Anti-apoptotic genes are synergistically activated in OVSAYO cells cultured under conditions of serum starvation and hypoxia

The tumor microenvironment is generally hypoxic because of the limited oxygen supply from inefficient or insufficient vasculature. Hypoxic tumor tissues are also poorly supplied with serum components. We have previously demonstrated that expression of the FVII gene is induced in response to hypoxia in ovarian clear cell carcinoma (CCC) cells. This gene activation is synergistically enhanced when cells are simultaneously subjected to serum starvation, and is dependent on the transcription factor Sp1 directly associating with the FVII promoter. We have identified additional genes activated via a similar Sp1-dependent mechanism by conducting cDNA microarray analysis (GSE55565). ICAM1, which encodes intercellular adhesion molecule-1 (ICAM-1), is one such gene. ICAM-1 confers an anti-apoptotic effect upon CCC cells in vitro and promotes growth of CCC tumors.
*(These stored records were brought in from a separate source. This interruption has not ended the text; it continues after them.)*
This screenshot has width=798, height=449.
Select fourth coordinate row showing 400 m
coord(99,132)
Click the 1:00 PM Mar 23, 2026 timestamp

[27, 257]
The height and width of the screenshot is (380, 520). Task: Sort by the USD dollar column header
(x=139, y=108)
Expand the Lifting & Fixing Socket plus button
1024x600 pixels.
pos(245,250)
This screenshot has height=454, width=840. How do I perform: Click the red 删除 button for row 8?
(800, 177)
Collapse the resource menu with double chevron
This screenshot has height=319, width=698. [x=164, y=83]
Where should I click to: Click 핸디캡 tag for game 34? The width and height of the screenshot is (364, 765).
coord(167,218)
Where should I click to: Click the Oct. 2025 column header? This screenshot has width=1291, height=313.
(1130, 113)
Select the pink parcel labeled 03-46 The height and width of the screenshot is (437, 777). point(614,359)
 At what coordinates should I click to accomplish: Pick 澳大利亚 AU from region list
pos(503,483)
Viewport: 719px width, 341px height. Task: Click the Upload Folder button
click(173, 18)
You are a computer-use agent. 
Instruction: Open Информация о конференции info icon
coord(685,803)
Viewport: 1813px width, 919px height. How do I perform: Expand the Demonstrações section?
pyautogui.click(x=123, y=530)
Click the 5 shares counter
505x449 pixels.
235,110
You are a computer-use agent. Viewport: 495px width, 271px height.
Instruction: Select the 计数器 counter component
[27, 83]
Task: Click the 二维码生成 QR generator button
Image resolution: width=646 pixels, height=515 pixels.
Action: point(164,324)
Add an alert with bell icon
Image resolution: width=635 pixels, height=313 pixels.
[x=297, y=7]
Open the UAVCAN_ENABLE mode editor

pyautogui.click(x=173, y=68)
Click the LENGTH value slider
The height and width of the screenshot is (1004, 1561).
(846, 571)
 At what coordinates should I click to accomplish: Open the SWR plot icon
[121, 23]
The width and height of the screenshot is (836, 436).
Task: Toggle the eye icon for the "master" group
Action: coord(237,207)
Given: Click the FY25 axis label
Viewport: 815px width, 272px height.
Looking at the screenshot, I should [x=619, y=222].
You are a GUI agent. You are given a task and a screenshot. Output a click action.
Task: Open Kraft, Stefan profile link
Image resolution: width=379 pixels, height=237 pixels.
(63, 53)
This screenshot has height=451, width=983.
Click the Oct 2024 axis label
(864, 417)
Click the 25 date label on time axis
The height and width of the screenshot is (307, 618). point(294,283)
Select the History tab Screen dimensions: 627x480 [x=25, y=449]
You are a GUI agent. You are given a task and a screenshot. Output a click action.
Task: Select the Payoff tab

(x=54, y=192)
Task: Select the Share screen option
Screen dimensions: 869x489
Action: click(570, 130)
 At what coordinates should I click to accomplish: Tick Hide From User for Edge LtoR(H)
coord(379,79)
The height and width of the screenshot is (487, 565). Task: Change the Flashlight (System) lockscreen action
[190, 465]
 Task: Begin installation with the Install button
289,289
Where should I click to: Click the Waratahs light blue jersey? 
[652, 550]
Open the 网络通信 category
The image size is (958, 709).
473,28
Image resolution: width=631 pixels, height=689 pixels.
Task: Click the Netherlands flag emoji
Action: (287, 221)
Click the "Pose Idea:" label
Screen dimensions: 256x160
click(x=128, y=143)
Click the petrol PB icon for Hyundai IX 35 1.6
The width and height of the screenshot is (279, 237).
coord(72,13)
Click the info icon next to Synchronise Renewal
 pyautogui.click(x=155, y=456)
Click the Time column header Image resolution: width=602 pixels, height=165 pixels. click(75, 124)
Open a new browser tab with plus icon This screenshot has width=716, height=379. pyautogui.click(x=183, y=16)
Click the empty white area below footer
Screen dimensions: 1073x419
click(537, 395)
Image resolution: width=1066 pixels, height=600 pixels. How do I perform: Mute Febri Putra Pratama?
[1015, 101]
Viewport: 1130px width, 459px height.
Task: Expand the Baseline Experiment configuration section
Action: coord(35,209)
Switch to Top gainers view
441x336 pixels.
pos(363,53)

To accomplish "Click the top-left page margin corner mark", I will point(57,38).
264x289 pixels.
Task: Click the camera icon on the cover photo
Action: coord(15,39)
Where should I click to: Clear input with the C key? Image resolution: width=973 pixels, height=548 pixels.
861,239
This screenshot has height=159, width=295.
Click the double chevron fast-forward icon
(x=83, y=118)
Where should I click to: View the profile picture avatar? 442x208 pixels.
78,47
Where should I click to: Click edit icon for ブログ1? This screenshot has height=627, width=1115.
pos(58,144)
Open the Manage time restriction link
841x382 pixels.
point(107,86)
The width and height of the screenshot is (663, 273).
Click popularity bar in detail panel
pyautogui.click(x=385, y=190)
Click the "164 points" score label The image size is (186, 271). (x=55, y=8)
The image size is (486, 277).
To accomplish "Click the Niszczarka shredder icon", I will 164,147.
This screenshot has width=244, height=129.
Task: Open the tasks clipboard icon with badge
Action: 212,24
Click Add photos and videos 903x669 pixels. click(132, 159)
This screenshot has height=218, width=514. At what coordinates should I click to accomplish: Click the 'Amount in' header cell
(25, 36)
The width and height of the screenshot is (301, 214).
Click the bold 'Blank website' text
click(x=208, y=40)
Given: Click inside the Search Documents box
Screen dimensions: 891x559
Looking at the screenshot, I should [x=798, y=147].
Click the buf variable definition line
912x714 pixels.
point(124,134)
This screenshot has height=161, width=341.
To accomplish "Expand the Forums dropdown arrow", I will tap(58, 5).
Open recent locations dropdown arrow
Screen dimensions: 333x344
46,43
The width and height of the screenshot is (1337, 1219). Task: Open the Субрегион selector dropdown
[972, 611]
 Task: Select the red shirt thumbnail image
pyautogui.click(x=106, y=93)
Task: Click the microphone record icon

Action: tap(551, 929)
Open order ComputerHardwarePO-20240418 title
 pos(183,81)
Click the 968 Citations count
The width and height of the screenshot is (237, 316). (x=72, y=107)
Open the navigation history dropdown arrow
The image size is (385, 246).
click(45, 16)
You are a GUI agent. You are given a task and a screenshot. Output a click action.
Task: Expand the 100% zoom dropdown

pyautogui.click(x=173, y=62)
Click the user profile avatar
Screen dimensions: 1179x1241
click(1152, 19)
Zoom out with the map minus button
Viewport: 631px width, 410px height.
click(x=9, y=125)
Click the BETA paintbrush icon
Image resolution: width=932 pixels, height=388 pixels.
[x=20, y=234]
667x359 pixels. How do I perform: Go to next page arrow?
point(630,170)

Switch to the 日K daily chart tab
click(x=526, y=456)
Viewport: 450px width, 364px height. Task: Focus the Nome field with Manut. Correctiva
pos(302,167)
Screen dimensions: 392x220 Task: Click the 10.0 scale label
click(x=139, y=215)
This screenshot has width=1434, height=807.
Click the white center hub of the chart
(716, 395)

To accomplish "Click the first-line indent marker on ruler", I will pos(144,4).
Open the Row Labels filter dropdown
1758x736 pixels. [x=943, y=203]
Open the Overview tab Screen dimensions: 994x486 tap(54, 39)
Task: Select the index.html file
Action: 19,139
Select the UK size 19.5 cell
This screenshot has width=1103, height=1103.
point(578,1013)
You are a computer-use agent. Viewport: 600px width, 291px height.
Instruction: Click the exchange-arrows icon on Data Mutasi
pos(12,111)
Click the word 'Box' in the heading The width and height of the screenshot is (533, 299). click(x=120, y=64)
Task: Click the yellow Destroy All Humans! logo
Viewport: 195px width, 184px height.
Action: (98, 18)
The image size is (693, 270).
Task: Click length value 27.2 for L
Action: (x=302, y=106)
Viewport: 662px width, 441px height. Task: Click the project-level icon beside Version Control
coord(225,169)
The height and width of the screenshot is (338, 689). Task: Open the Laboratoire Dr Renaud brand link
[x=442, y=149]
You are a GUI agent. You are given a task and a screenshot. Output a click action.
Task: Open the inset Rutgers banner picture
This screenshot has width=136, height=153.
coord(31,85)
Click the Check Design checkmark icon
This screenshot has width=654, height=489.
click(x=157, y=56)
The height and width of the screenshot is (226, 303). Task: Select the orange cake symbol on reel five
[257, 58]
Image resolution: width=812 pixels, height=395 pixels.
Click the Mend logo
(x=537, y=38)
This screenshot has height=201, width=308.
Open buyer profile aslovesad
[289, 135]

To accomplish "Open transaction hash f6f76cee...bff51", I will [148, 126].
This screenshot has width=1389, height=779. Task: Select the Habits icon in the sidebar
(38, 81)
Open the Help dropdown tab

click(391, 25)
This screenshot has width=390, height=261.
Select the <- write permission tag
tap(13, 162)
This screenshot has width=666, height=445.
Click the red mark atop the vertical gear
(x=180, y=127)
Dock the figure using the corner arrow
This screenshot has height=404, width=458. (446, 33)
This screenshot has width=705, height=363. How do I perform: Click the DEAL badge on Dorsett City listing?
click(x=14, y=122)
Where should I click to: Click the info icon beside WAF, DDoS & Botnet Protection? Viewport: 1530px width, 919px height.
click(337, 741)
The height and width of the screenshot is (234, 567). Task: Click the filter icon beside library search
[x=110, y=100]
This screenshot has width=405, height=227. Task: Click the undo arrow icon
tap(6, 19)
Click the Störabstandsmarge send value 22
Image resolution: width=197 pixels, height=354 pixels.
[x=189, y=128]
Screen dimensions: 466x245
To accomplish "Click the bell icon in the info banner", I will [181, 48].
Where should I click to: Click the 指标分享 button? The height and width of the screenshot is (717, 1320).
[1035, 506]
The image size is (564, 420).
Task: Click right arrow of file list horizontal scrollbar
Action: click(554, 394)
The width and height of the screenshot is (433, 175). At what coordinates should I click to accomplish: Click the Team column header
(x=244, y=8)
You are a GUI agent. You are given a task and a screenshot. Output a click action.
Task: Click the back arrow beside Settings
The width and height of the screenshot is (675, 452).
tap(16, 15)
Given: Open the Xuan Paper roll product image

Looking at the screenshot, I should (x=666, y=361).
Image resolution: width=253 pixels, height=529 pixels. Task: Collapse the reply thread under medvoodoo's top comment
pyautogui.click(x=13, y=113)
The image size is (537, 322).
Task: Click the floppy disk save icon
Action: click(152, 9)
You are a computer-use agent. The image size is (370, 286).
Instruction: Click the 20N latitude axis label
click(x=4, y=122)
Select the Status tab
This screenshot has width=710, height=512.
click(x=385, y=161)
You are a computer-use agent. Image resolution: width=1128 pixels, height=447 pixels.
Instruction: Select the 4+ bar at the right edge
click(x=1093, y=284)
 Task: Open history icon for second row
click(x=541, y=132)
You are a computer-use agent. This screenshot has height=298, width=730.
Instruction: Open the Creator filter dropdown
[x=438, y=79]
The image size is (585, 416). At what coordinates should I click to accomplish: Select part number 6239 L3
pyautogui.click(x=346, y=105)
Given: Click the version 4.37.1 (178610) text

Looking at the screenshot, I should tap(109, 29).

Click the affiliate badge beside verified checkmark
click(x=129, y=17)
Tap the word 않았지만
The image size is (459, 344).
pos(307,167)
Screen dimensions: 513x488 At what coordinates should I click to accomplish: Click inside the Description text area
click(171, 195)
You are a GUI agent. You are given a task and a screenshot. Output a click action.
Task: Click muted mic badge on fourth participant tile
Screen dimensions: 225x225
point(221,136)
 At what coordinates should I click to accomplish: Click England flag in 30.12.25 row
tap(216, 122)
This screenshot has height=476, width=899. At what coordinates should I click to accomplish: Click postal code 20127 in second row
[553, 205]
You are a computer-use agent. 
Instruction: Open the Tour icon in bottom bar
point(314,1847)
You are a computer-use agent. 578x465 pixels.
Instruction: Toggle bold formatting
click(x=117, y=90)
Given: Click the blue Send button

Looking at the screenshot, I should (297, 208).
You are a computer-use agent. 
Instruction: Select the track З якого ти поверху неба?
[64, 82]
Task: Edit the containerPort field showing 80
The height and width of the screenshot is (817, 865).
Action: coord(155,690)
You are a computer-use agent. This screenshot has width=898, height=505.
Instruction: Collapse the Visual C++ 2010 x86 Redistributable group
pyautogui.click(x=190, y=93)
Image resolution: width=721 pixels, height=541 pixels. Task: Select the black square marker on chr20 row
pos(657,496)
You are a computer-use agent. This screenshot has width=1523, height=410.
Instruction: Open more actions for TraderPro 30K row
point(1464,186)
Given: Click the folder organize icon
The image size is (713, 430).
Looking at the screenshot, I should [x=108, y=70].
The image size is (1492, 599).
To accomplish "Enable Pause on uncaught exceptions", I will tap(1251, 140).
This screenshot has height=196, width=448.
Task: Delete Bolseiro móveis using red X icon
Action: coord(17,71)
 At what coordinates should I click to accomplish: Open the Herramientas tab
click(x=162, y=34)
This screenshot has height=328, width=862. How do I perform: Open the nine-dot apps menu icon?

Here we describe the transcriptome analysis performed in our recently published study (Koizume et al., 2015). We further show that autonomous activation of the TNFα–NFκB axis is responsible for the synergistic activation of ICAM1 under hypoxic and serum starvation conditions. This study provides additional information as to how CCC cell survival can be facilitated under conditions of serum starvation and hypoxia.